#### YOUR GOAL
Your answer must be every line of the data that holds the string "screenshot".

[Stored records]
──────────

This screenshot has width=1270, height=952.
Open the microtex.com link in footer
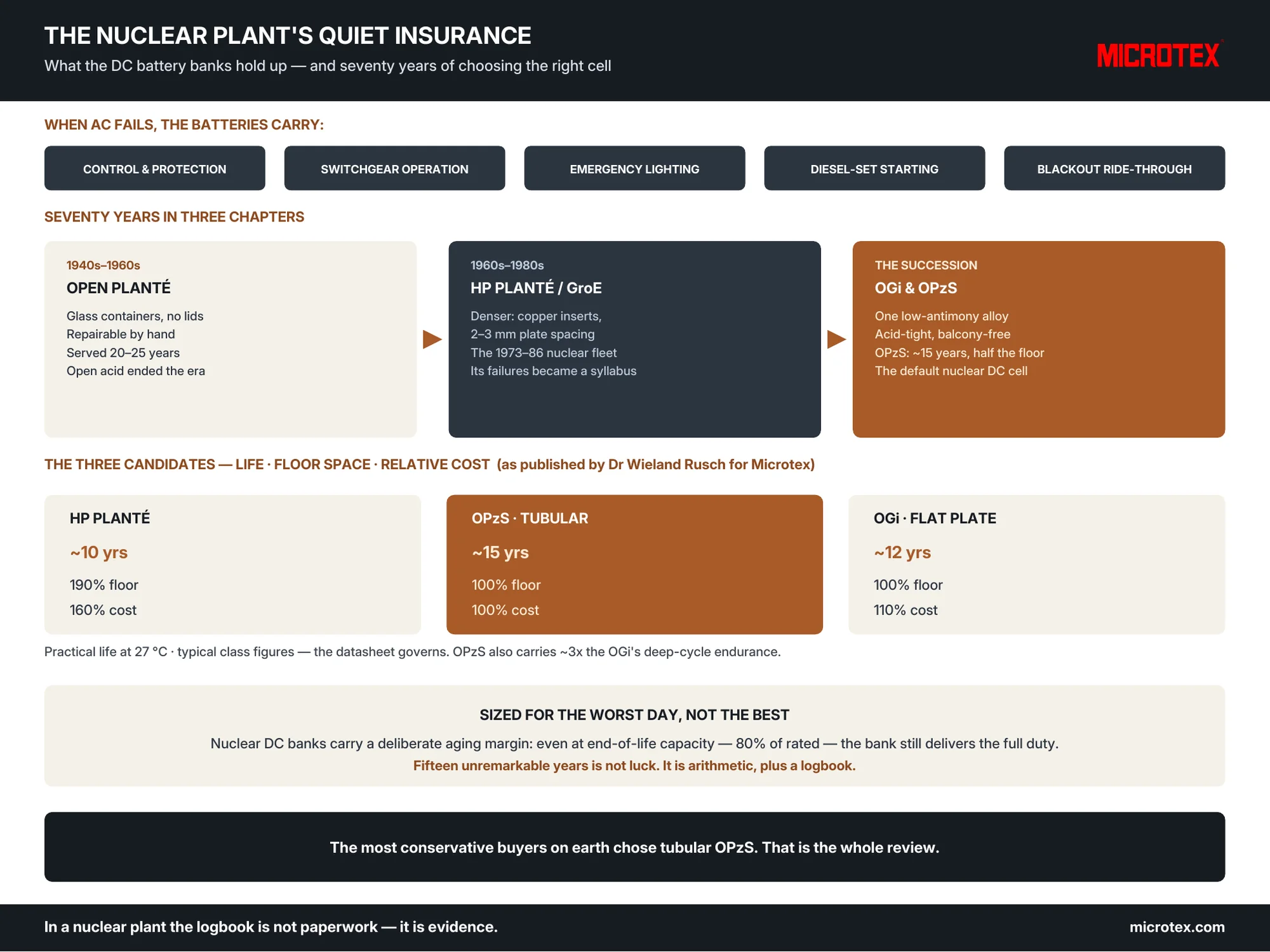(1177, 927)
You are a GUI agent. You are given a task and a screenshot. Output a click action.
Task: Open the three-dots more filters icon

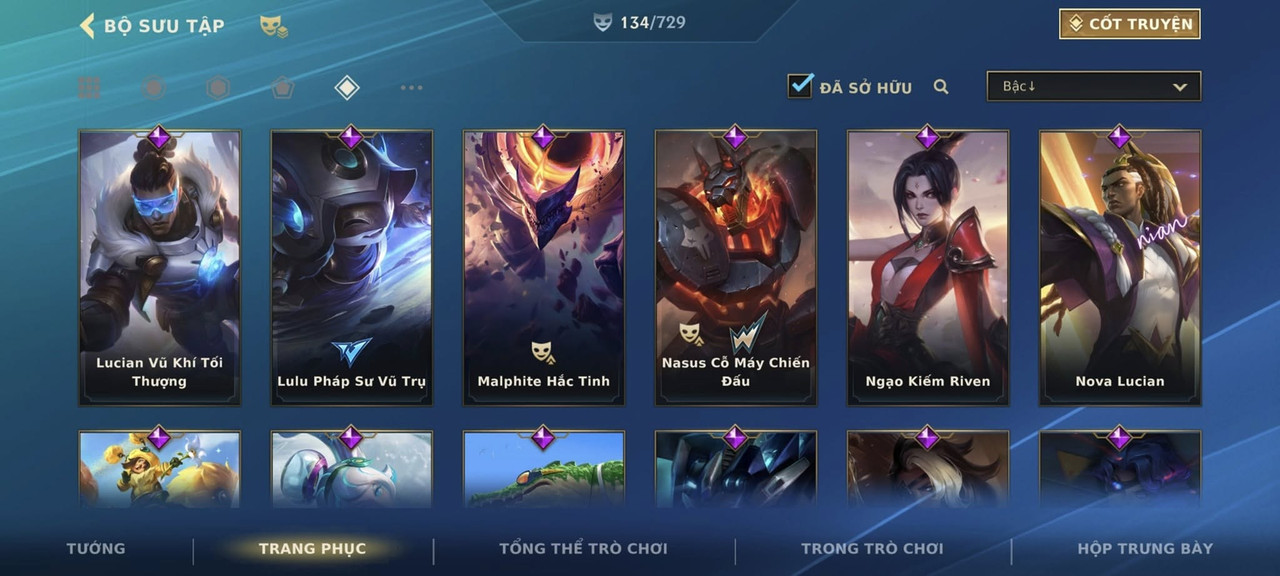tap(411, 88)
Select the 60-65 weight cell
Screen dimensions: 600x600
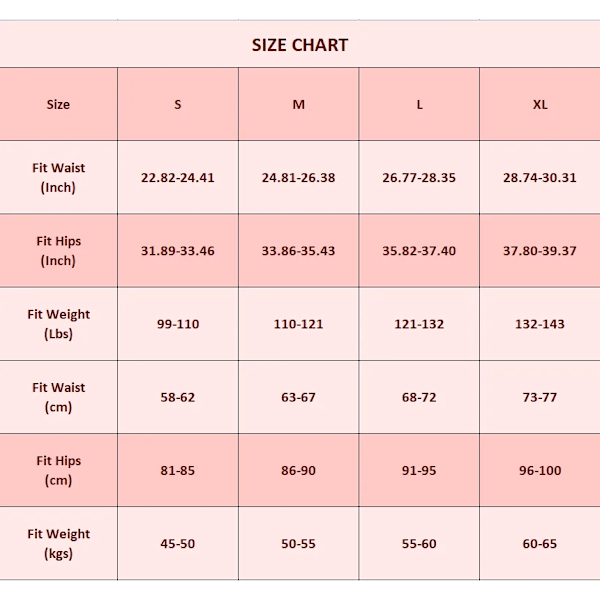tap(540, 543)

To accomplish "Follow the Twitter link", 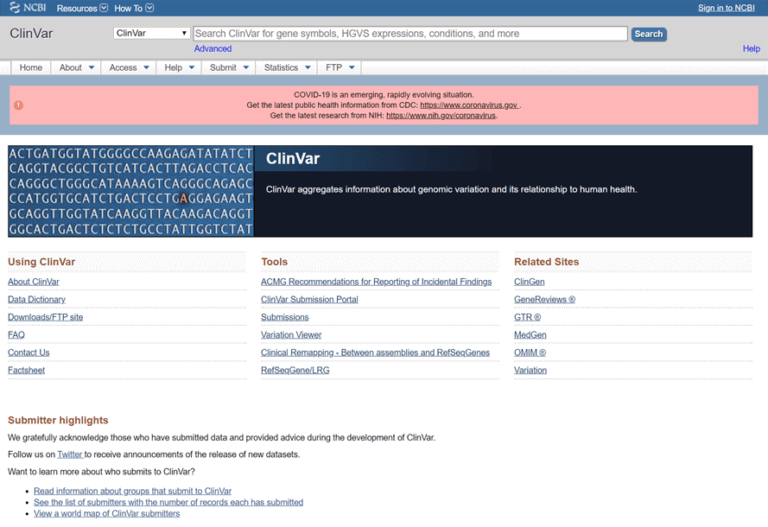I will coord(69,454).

──────────

#### EXERCISE SOLUTION
This screenshot has width=1270, height=952.
You are a GUI agent. You are given a task and a screenshot. Output a click action.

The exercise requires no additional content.